Reference	Database	Method	Binary Classification	Accuracy (%)	Specificity (%)	Sensitivity (%)
[17]	ADNI	Feature level fusion + Ensemble Classifier	AD vs. CN	99.00	-	-
[18]	ADNI	Hypergraph-based Regularization	AD vs. CN	92.51	90.44	94.08
[19]	ADNI	3D CNN with Sparse Autoencoder	AD vs. CN	93.21	95.42	91.43
[22]	ADNI	Inception–Resnet with DWT	AD vs. CN	97.00	97.00	97.00
[23]	ADNI	DWT + Pretrained ViT	AD vs. EMCI	93.75	-	-
Proposed	ADNI	Optimized Transposition + Mobile ViT	AD vs. CN	96.00	97.00	94.12
	AANLIB			99.00	99.00	98.44

presents a comparison between the proposed method and several existing methods for binary classification tasks in AD vs. CN classification using the ADNI database. The proposed method demonstrates competitive performance compared with existing methods. While some methods achieve higher accuracy, the proposed method maintains a good balance between specificity and sensitivity, which is crucial in medical diagnosis scenarios. Additionally, the proposed method’s performance on the AANLIB dataset suggests its potential for generalizability across different datasets.

5. Conclusions

In this research study, we proposed a novel fusion method for multimodal neuroimaging data consisting of MRI and PET images to enhance the accuracy of Alzheimer’s Disease classification. The method leveraged a Maximum Fusion strategy and an optimized convolution network, effectively combining the complementary information from both modalities. The fusion approach demonstrated its effectiveness across multiple datasets and AD stages without the need for explicit model training. Our comprehensive experiments and result analysis showcased the superior performance of the proposed fusion method compared with traditional fusion methods such as Discrete Wavelet Transform and Laplacian Pyramid Gaussian in terms of various quantitative metrics. The fused images were used to train the Mobile Vision Transformer for the classification of Alzheimer’s Disease vs. Cognitive Normal classification, and the proposed model’s classification accuracy, precision, recall, F1-score, and AUC values demonstrated its effectiveness.

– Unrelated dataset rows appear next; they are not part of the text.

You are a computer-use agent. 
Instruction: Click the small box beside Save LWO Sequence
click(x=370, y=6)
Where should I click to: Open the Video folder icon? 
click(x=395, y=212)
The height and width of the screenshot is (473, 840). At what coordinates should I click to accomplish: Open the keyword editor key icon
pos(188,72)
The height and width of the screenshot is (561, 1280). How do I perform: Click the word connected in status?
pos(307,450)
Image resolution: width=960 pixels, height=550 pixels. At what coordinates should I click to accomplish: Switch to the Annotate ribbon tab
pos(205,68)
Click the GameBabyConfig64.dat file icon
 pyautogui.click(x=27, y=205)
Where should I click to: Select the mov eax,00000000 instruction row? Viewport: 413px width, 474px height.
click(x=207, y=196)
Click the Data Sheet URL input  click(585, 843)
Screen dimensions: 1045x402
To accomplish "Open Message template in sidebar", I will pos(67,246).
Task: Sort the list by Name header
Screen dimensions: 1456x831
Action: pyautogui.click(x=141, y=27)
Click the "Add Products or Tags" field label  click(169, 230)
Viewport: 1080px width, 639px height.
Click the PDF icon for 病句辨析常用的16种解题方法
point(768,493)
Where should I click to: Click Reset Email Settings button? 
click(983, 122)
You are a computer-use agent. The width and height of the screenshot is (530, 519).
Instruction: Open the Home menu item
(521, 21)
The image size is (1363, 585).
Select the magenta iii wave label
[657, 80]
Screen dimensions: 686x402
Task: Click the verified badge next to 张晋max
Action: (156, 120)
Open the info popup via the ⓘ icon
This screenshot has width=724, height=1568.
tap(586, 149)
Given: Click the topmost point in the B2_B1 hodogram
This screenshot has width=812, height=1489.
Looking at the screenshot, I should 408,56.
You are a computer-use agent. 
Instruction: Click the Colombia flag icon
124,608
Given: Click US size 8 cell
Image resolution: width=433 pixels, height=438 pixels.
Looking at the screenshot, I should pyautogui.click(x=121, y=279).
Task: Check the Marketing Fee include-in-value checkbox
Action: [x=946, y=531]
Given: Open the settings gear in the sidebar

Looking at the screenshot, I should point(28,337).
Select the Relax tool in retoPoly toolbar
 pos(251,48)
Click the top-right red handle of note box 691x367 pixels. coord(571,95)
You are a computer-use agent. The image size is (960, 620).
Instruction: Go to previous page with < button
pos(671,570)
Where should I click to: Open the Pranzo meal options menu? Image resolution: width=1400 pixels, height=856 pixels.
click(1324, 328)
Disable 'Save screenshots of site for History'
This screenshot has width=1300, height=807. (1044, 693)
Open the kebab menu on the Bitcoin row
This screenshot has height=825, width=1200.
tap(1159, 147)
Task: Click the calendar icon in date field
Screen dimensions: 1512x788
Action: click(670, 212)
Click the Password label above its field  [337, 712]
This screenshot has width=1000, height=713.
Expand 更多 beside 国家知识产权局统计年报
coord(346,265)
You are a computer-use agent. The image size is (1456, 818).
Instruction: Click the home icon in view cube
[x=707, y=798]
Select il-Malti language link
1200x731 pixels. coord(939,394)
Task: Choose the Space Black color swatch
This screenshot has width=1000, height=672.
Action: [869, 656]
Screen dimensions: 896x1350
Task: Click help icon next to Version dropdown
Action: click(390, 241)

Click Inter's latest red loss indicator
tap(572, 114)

Comparisons with existing methods highlighted the competitive nature of our proposed approach, maintaining a good balance between the specificity and sensitivity crucial for medical diagnosis scenarios. The fusion model’s clinical implication lies in its potential to aid medical professionals in the accurate classification of AD vs. CN patients. One major limitation is the absence of real clinical data for validation, which could impact the model’s performance when applied to real-world scenarios. Additionally, the proposed model’s performance might be influenced by variations in data acquisition protocols and scanner characteristics in clinical settings. Future research could focus on validating the method using diverse clinical datasets and addressing the limitations observed in this study.